Elain clarifies that only companies that have successfully raised funds via ECF can have their shares traded. For Ata Plus, these companies are scholarship platform Skola Fund, financial education platform Finspark and natural health and wellness platform PurelyB.
The shareholders of ECF issuers can choose to exit their investment and put it up for sale, enabling new investors to buy in and the companies themselves to buy back shares. This effectively creates more liquidity in the market.
Elain says Ata Plus already has a prototype of the secondary market for its platform, but is waiting for the SC to release a proper framework before it can be officially launched.
Hungry for knowledge
As someone who is always hungry for knowledge, Elain says she enjoys being involved in multiple projects to learn and improve herself. Along the way, she admits, there have been mistakes and unforeseen circumstances that have made the journey challenging, both mentally and financially. Nevertheless, she is glad that they happened as they have made her stronger and allowed her to face even bigger challenges.
“Once, I decided to dip my toe into the food and beverage industry. Together with my business partners, we started the first organic café in Langkawi. It was all fine and dandy — until the owner of the shoplot decided to evict us to demolish the building in our first year of operations. We lost a lot of money — not a single cent of compensation was given. Our investment and hard work went down the drain. It was very painful,” says Elain.
“But at the end of the day, we learnt an important lesson and that is something money cannot buy. As we have had this experience, we understand the issuers a lot better. We know the pain they have to go through. That is why we also try to make things easier for them and ensure that we give them the funds raised as quickly as we can.”
Elain is currently involved in several projects outside of Ata Plus, including several blockchain projects. One of those that were recently launched is Actyvate.my — an online social innovation platform built for Malaysian Global Innovation & Creativity Centre (MaGIC) and 1Malaysia For Youth (iM4U).
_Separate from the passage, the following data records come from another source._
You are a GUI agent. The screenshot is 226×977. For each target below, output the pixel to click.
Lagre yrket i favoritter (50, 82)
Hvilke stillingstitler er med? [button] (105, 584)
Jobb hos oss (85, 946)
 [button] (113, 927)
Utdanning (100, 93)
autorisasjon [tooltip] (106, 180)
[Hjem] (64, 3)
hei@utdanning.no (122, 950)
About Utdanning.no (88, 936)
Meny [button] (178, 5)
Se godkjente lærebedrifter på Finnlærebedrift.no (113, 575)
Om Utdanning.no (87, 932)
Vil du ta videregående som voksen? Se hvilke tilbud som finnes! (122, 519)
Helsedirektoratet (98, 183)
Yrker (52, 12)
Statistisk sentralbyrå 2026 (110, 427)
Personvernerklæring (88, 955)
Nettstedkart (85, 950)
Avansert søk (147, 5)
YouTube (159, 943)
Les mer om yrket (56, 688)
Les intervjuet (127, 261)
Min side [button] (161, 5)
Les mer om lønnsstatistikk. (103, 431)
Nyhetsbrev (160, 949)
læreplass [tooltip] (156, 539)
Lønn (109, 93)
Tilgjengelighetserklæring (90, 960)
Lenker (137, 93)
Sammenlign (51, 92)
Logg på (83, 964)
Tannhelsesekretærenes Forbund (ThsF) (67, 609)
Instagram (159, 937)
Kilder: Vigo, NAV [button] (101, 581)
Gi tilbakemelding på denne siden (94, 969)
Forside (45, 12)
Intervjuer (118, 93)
“It is a very interesting project for the Malaysian youth, with bright ideas for social enterprises. They can suggest their ideas on the platform and must get at least 50 votes from the user base before they are able to kick off their crowdfunding process. After they have done this, the government will match the overall amount raised, up to a maximum of RM50,000 each,” says Elain.
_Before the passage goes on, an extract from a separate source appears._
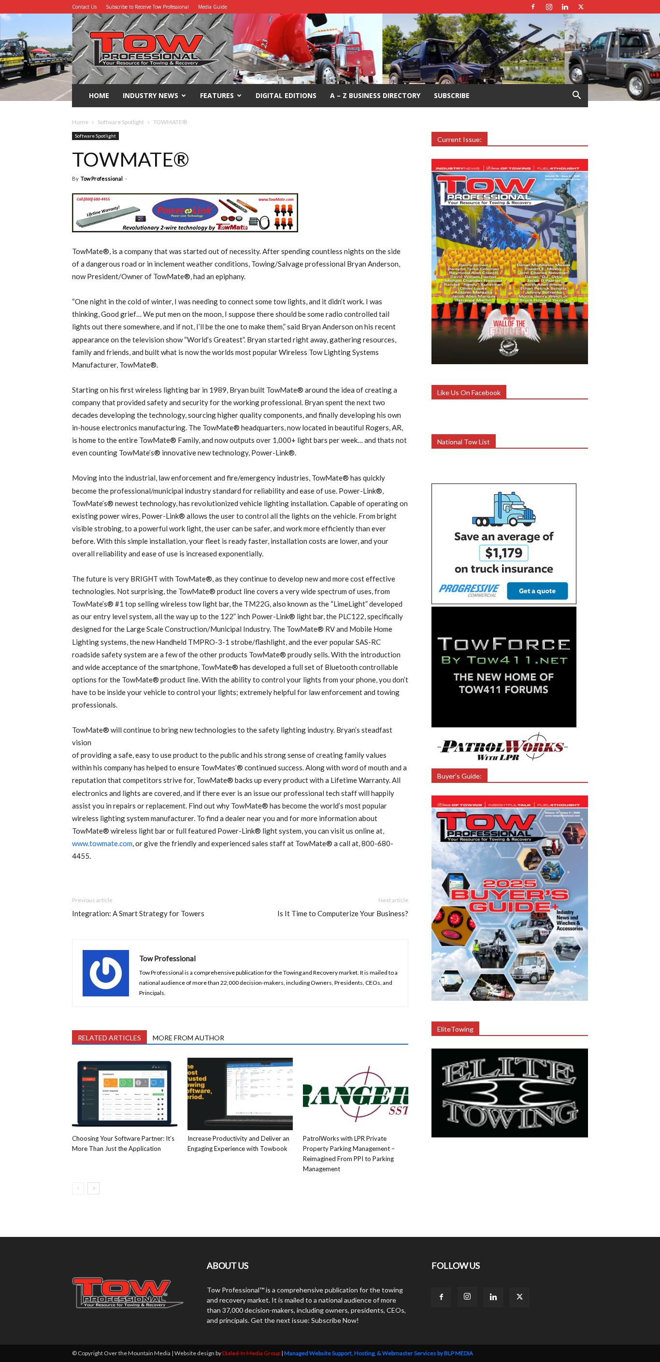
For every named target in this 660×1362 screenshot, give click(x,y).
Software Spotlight (121, 122)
“We built that platform for them, but we told MaGIC and iM4U that actually you can just take any white label crowdfunding product to build it. What we are proposing is to enhance the platform with blockchain, which will bring in token elements and commercial partners. But we think this will be an ongoing project.”
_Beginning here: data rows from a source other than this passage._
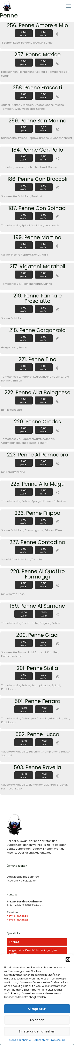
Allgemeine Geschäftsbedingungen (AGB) (33, 952)
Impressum (58, 1040)
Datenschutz (41, 1040)
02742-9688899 (17, 916)
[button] (68, 959)
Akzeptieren (37, 1009)
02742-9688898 (17, 920)
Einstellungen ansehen (37, 1031)
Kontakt (14, 942)
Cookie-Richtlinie (20, 1040)
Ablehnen (37, 1020)
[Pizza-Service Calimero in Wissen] (7, 6)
She adds that social enterprises will be charged a different fee structure on the Ata Plus platform should they decide to become an issuer. As the company is the only shariah-based ECF platform in Malaysia, the companies can only be onboarded if more than two-thirds of their businesses are shariah-compliant.
Elain is positive that ECF will continue to gain popularity among retail investors in the future, especially as more success stories emerge. “The pace of business growth has changed because of technologies. If you are investing in small businesses, you will realise that the turnaround time to create value is much faster than before. Big businesses cannot respond to the market as fast as smaller businesses can,” she points out.
“But then again, of course, there is a lot of risks in investing in start-ups. Companies fail — it happens. This is something investors should always bear in mind.”